Ele fala de sua casa de veraneio em Naples, na Flórida, num bairro de grandes casas em pequenos lotes e cidadãos idosos atléticos com viseiras de tênis caminhando vigorosamente nas calçadas. Ele fala de forma precisa, ponderada e quase enciclopédica. Você tem a sensação de que se lembra dos detalhes de cada caso legal em que esteve envolvido, seja fictício ou real.

“Presumed Guilty” leva Rusty de volta ao tribunal, defendendo o filho de sua noiva em um julgamento de assassinato complicado —desta vez na comunidade rural do meio-oeste na qual foi se aposentar.

No clássico estilo Turow, a verdade do caso é retida até o final. Complicações emocionais à parte, o livro dá a Rusty, 77 anos, uma chance comovente de alcançar a felicidade doméstica que sempre lhe escapou.

“Você pode refazer sua vida”, diz Turow, “quando tem consciência de seus próprios erros e de seu próprio papel em sua infelicidade anterior?”

Aos 75 anos, Turow considerou essa questão e exala sua própria satisfação, arduamente conquistada. Ele está praticamente aposentado do direito, embora esteja trabalhando em um caso pro bono pendente.

Em 2008, ele e sua primeira mulher, Annette, se divorciaram após quase 40 anos —foi “incrivelmente doloroso”, diz, mas a coisa certa a fazer— e oito anos depois, ele se casou novamente com Adriane Glazier, uma executiva bancária.

Turow nasceu no norte de Chicago, em um bairro judeu que descreve como quase claustrofobicamente unido. Seus avós eram imigrantes bielorrussos que falavam iídiche.

Seu pai, um médico, era verbalmente abusivo e tinha uma raiva profunda e explosiva. Embora Turow acredite que todos “têm não apenas uma razão para suas falhas, mas uma visão de mundo fundada nisso”, afirma que os problemas fundamentais de seu pai não justificavam seu comportamento. “Eu estava sempre aterrorizado quando criança.”

O pai de Turow queria que ele fosse médico, mas ele queria ser romancista. Estudou escrita no Amherst College, começou a publicar contos e ganhou uma cobiçada bolsa na Universidade de Stanford.

Trabalhando em um romance (nunca publicado) sobre uma greve de aluguel de inquilinos, ele inesperadamente se viu animado com a lei habitacional —e com a própria lei, que parecia um remédio para o caos emocional de sua infância.

LINHAS FORNECIDAS:
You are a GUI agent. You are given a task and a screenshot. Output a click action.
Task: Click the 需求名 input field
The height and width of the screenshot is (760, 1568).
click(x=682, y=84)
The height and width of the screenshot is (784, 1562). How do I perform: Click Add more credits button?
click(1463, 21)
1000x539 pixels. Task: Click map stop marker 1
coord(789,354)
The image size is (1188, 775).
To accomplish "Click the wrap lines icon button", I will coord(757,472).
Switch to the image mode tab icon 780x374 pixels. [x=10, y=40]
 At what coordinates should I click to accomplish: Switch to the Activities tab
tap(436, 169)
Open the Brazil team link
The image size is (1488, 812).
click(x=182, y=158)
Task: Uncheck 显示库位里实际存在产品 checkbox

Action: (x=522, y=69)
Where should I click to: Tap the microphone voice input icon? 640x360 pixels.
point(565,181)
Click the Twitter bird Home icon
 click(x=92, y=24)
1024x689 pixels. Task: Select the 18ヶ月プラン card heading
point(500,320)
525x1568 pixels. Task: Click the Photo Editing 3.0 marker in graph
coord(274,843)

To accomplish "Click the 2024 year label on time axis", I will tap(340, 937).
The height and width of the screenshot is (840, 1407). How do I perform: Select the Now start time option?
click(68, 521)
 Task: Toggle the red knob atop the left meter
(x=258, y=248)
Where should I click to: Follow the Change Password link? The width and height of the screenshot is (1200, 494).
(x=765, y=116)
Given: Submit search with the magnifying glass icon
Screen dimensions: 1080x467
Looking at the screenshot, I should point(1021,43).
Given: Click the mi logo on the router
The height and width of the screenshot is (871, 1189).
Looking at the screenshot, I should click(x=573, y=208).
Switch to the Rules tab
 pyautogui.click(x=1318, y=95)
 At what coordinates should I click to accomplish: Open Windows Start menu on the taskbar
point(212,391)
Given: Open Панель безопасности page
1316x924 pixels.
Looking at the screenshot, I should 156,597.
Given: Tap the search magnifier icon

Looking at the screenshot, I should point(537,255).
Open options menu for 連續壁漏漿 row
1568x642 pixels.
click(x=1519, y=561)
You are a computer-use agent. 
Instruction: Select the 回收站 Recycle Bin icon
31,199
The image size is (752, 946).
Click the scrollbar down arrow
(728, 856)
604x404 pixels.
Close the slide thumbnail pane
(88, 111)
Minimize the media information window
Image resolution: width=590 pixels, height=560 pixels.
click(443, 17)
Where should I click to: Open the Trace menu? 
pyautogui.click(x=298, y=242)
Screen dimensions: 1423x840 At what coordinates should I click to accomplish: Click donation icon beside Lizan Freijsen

O QUE FAZER:
(1) Resuma o trecho sobre Turow em duas frases.
(2) Transcreva do trecho sobre Turow a parte entre "Ele fala de sua" e "foi se aposentar.", inclusive.
As linhas não têm nenhum papel nesta atividade.

LISTA DE RESPOSTAS:
(1) "Presumed Guilty" leva Rusty de volta ao tribunal para defender o filho de sua noiva em um julgamento de assassinato na comunidade rural do meio-oeste onde se aposentou, e lhe dá uma chance de alcançar a felicidade doméstica que sempre lhe escapou. Turow cresceu em um bairro judeu do norte de Chicago, com um pai médico verbalmente abusivo, e queria ser romancista, mas acabou encontrando na lei algo que parecia um remédio para o caos emocional de sua infância.

(2)
Ele fala de sua casa de veraneio em Naples, na Flórida, num bairro de grandes casas em pequenos lotes e cidadãos idosos atléticos com viseiras de tênis caminhando vigorosamente nas calçadas. Ele fala de forma precisa, ponderada e quase enciclopédica. Você tem a sensação de que se lembra dos detalhes de cada caso legal em que esteve envolvido, seja fictício ou real.

“Presumed Guilty” leva Rusty de volta ao tribunal, defendendo o filho de sua noiva em um julgamento de assassinato complicado —desta vez na comunidade rural do meio-oeste na qual foi se aposentar.